I have a new preprint on arXiv: Ramified Rectilinear Polygons: Coordinatization by Dendrons (with Hans-Jürgen Bandelt and Victor Chepoi; arXiv:1005.1721).

This is a study of the graphs that can be embedded in a distance-preserving way into the Cartesian products of two trees, and the cell complexes that one gets by filling in the quadrilaterals of such a graph by rectangles. The title refers to the fact that any orthogonal polygon can be formed in this way, leading to a system of coordinates in which the usual Cartesian $$x$$ and $$y$$ axis lines are replaced by trees; geodesic Manhattan distance within the polygon is just the sum of the coordinatewise distances.

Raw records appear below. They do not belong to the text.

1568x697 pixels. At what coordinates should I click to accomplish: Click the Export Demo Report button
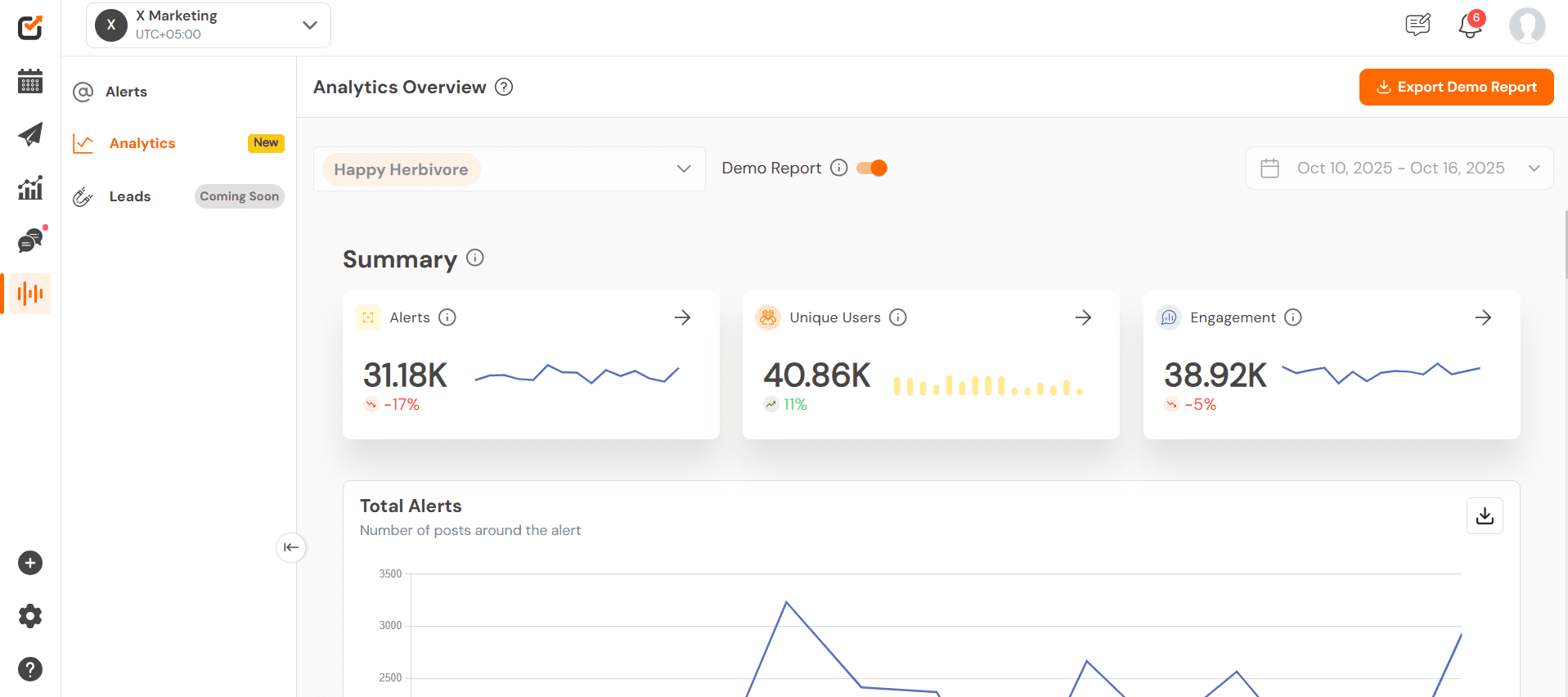[x=1456, y=87]
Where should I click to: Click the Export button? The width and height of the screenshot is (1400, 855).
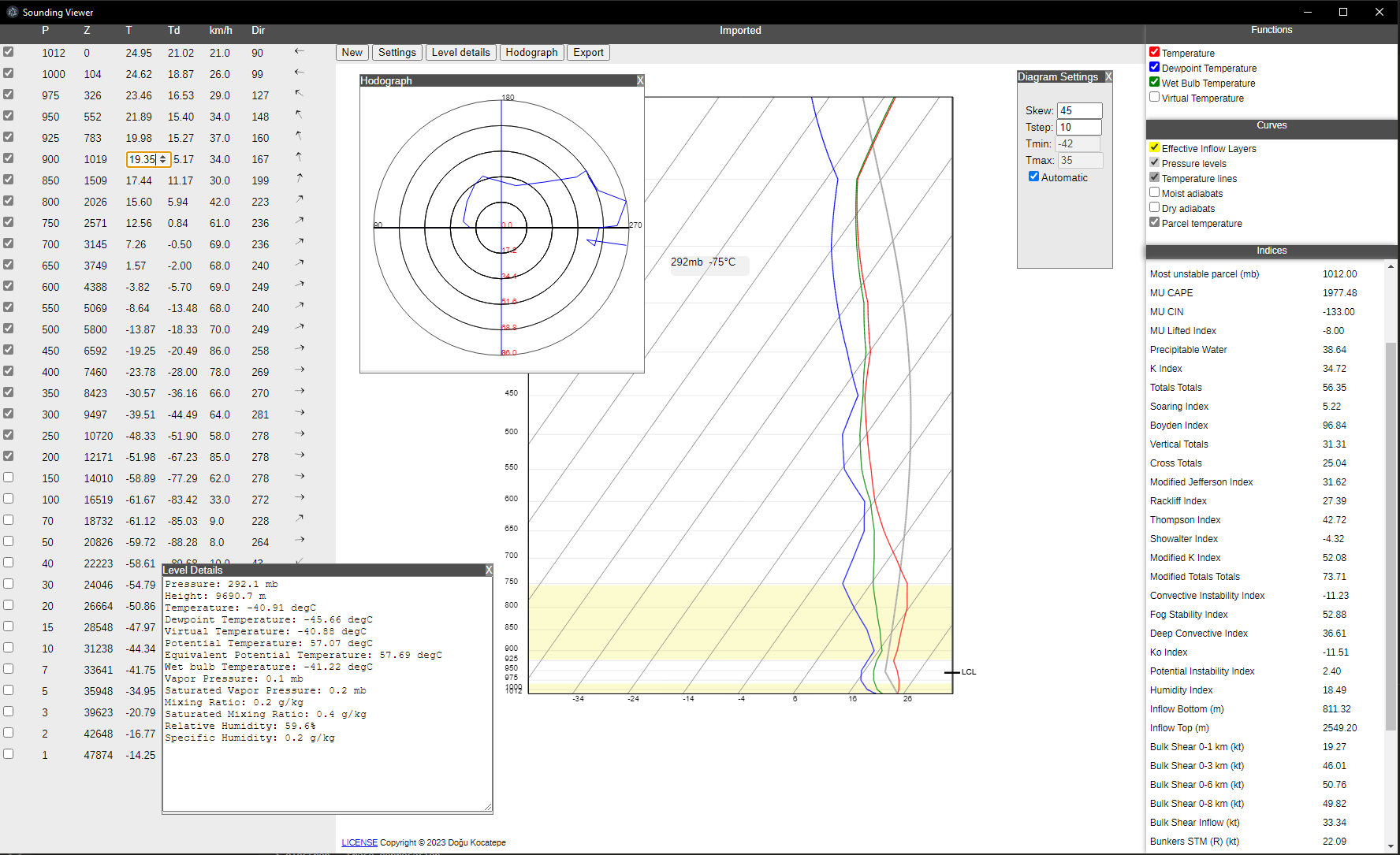(588, 52)
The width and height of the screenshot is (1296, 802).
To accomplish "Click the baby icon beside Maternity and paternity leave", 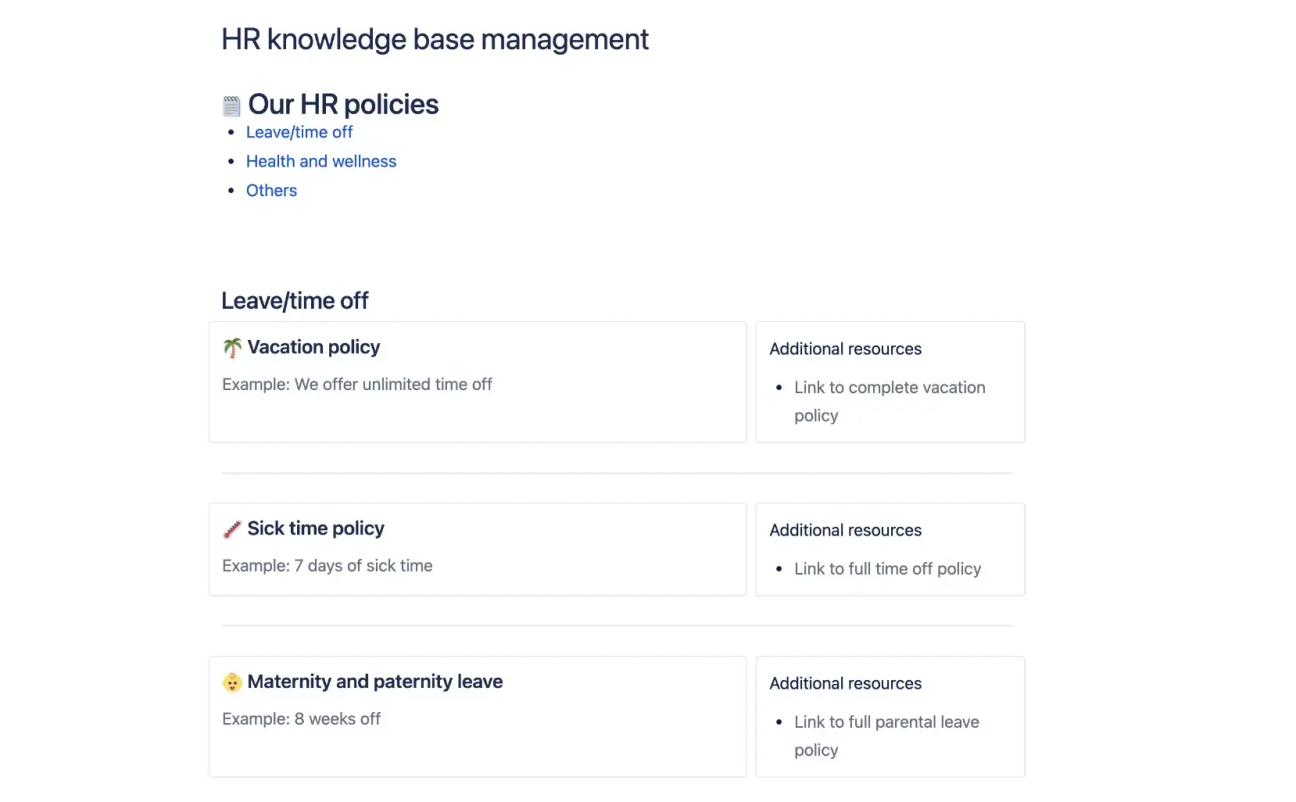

A graph that is an isometric subgraph of the product of two trees must be a cube-free median graph, but in some ways these graphs are simpler than the class of all cube-free median graphs: for instance, they can be recognized in linear time using LexBFS, whereas recognition of cube-free median graphs is provably equivalent to testing for the existence of triangles in sparse graphs, a problem that is not known to be solvable more quickly than $$O(n^{1.41})$$

Why only two trees? Because the theory becomes very messy very quickly beyond that. In particular, $$k$$-coloring a graph is almost the same thing as embedding its simplex graph onto a product of $$k$$ trees, so it's NP-complete to tell whether a graph is an isometric subgraph of three trees.

justinwsmith:

None: Unrelated to anything, maybe
2010-08-05T03:43:32Z

Point P is inside a tetrahedron, so it has a line to each vertex. Those four lines determine 6 angles. I am trying to prove that of the six angles, at least three must be obtuse. I'm not asking for a proof but if you know where one is, I'd like to know. Thanks!